More women sue Monat for hair loss, and the company fights back

Some women are claiming that Monat products are causing hair loss and scalp sores, but the company is fighting back against what it deems malicious attacks. (Photo: Monat)
Some women are claiming that Monat products are causing hair loss and scalp sores, but the company is fighting back against what it deems malicious attacks. (Photo: Monat)

Monat Global products are supposed to do a lot for hair: rejuvenate, replenish, hydrate, and everything else we want for our tresses, with “naturally-based, safe, pure and sustainable” ingredients. But some women say the products have done quite the opposite, claiming they cause hair loss and scalp sores.

In a market where neither cosmetics companies’ claims nor customers’ social media missions are regulated, how can the rest of us figure out who is telling the truth?

In February, two women in Florida filed a class-action lawsuit against Monat, accusing the company of failing to warn customers of possible adverse affects. Meanwhile, Monat has filed its own defamation suits against three women who have been posting warnings on Facebook about the products. One woman, Vickie Harrington, who organized a closed Facebook group in which she and others shared photos of their bald patches and irritated scalps, agreed to settle with Monat last week.

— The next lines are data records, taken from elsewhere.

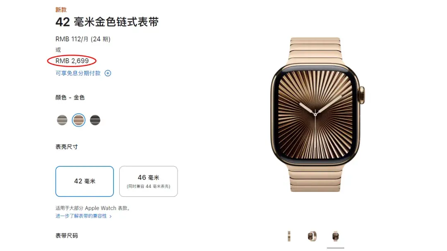View the third front-facing watch thumbnail
This screenshot has width=447, height=251.
(x=336, y=236)
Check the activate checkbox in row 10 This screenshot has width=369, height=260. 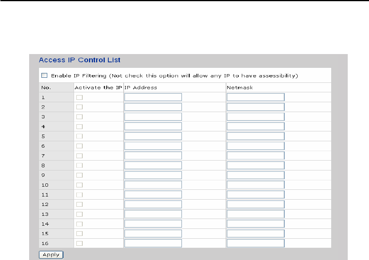80,185
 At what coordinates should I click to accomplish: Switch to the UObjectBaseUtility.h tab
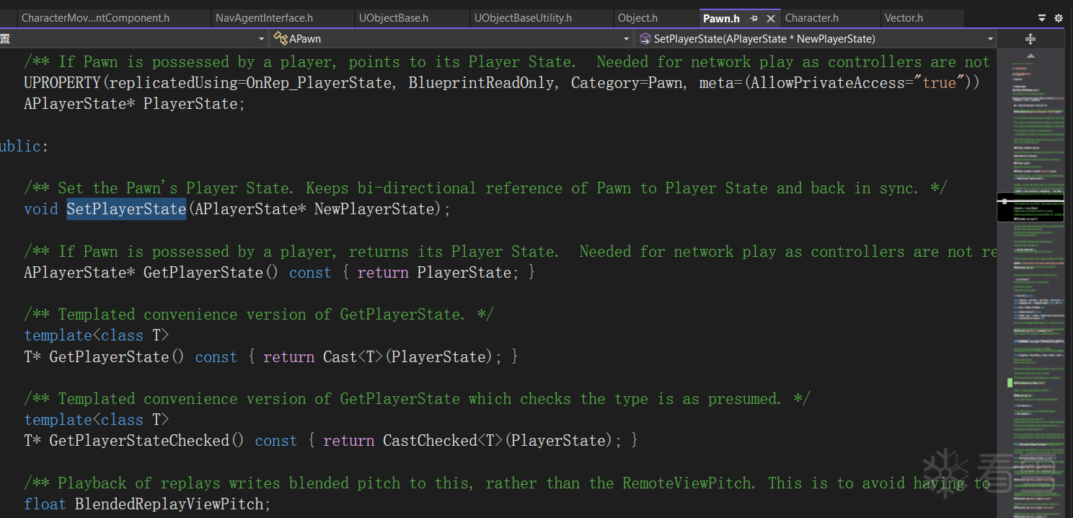523,18
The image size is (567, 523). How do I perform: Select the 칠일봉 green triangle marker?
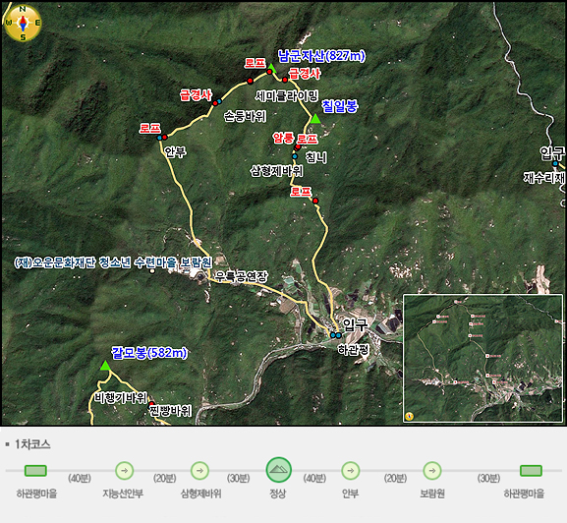(x=315, y=118)
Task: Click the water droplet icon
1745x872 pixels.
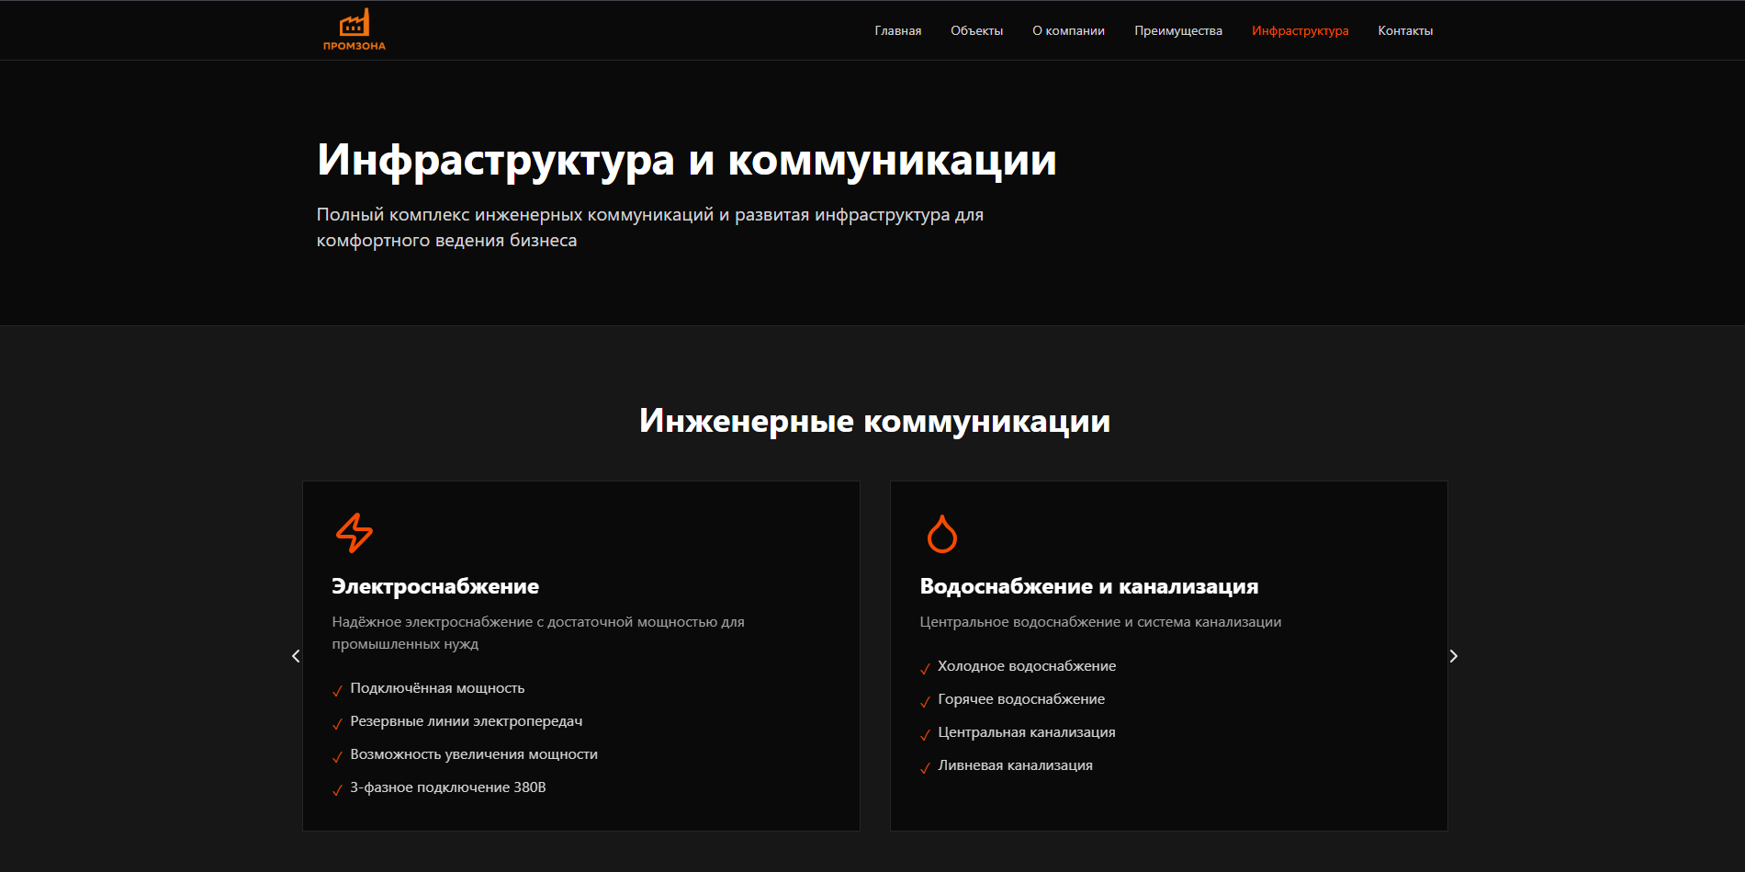Action: click(941, 534)
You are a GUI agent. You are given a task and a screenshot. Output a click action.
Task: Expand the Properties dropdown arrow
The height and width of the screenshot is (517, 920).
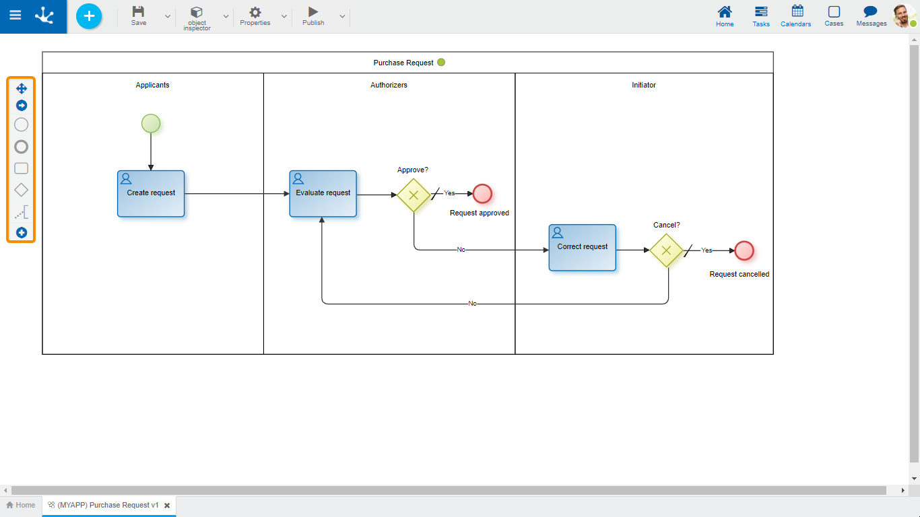tap(284, 16)
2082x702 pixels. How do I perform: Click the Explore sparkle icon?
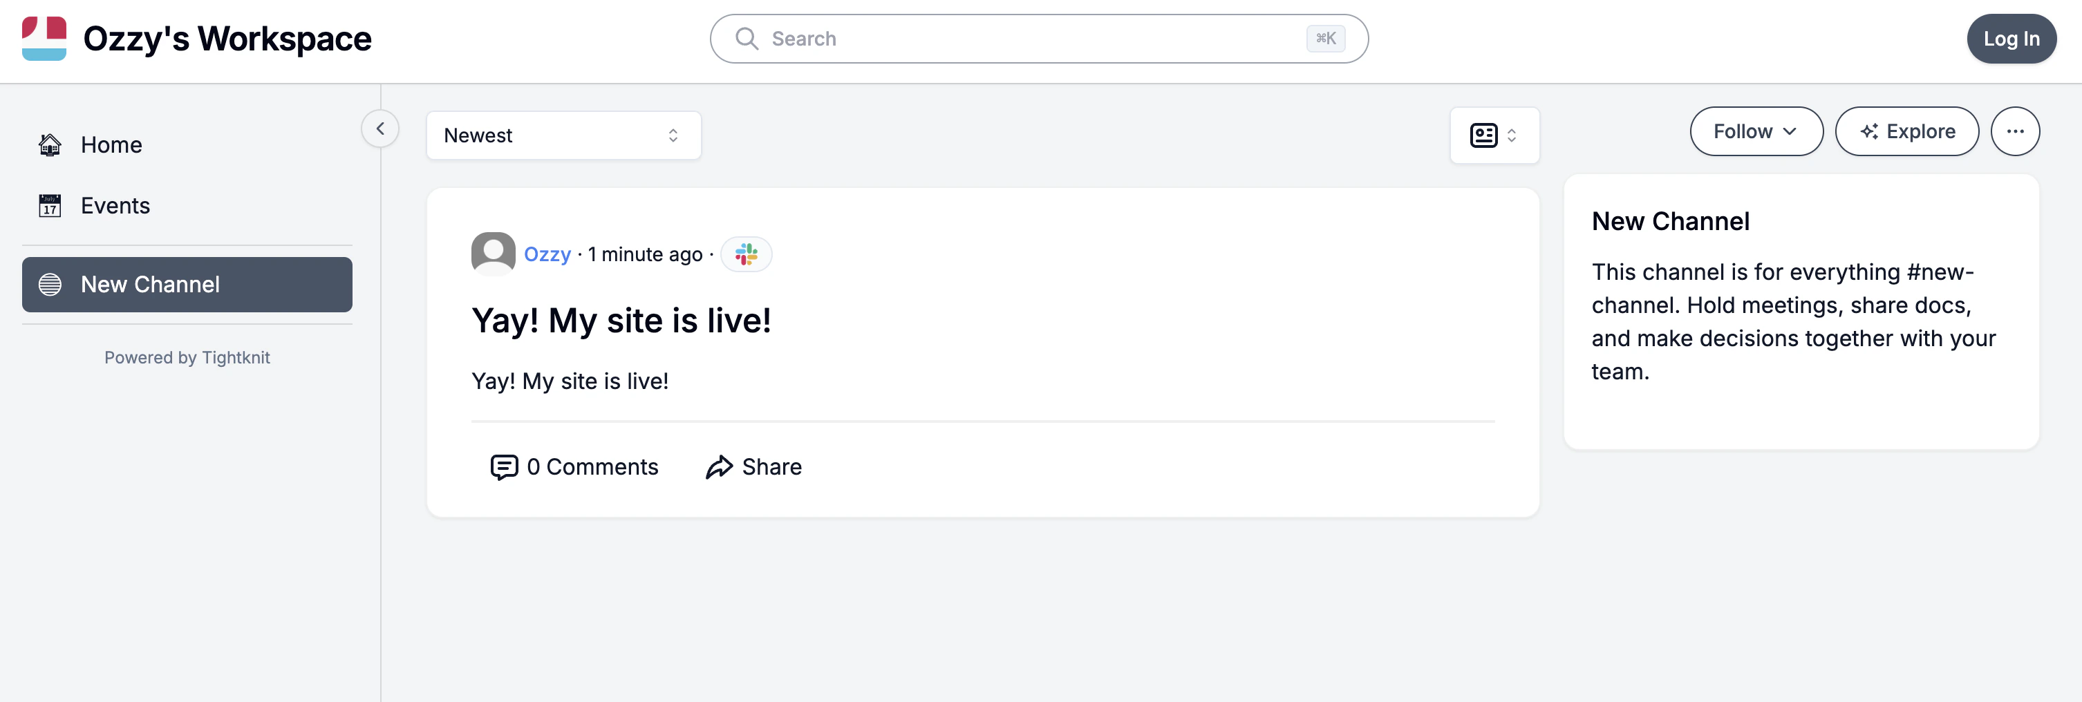pyautogui.click(x=1869, y=131)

While the company doesn’t deny that some people might experience bad reactions to its product — which can happen with nearly any product — it characterizes these claims as a malicious attacks. In its defense, Monat has posted an entire website,, that includes internal scientific studies about its trademarked active ingredients meant to promote hair growth and fullness, Capixyl, Procataline, and Crodasorb.

However, that’s not quite the proof of the products’ effectiveness or safety, as Marie Jhin, a dermatologist and director of Premier Dermatology in San Francisco, explains to Yahoo Lifestyle.

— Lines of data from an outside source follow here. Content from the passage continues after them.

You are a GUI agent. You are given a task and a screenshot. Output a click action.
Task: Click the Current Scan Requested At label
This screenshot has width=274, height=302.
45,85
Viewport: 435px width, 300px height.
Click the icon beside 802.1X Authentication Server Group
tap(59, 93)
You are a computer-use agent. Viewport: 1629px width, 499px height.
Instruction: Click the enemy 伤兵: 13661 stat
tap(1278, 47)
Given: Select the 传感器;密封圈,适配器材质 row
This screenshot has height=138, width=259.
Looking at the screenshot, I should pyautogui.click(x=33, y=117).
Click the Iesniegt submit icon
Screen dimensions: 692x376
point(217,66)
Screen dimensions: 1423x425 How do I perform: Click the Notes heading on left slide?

“Unless it’s FDA approved, you cannot say something is safe or not harmful,” Jhin says. Because these are cosmetics and not drugs, Monat’s studies don’t have to be reviewed by an outside body. Another possibility is that an inactive ingredient is causing a reaction, such as dermatitis, in some customers.

“It could be something else in their product that could be irritating,” Jhin explains. “It sounds like from all the lawsuits that something is causing the scalp to get very irritated, and by causing inflammation, some of the hairs are breaking.”

One inactive ingredient, cocamidopropyl betaine, which is derived from coconut oil, has been known to cause allergic reactions or irritation in some. But without having seen any of these women as patients, Jhin couldn’t speculate any further about what they may have experienced.

“This is my pet peeve: When something is organic and natural, you may still get an allergy or irritation,” Jhin says. “It doesn’t mean that you’re not going to have side effects.”

Monat’s selling model is an important factor in all of this. People buy these products based on the word of people they trust. That also means that if it fails, those individuals selling the product stand to lose a lot of money, a fact Monat emphasizes to counter these lawsuits.

“Unfortunately, we at Monat are being forced to use litigation to stop these defamatory attacks on our market partners and on our products,” Stuart MacMillan, president of Monat, tells Yahoo Lifestyle in a statement. “These attacks are aimed at damaging the livelihoods of thousands of market partners and their families who have safely and successfully served their customers across the United States and Canada. The real victims here are the market partners who are trying to do their best to make a living and make their lives better. To date, there has been no evidence of the attacks or the claims that are being made by the people who are trying to undermine the market partners and their business.”

The truth is beauty is still a buyer-beware business. The Personal Care Products Safety Act, which would require manufacturers to list all of their ingredients and provide safety information to the FDA, has been languishing in Congress for years now. As consumers, we can either buy what sounds right and test it out on ourselves, or we can consult a professional. In many cases, dermatologists can offer proven solutions for hair loss, as well as skin care.

“I have patients come in with bags full of products they spent thousands of dollars on, and a lot of it is marketing,” Jhin says. “It smells good, it looks good, it has a good website — [but] that’s not the way to pick products. Have someone who understands the skin, who can analyze your skin issues, your skin problems, and then go from there.”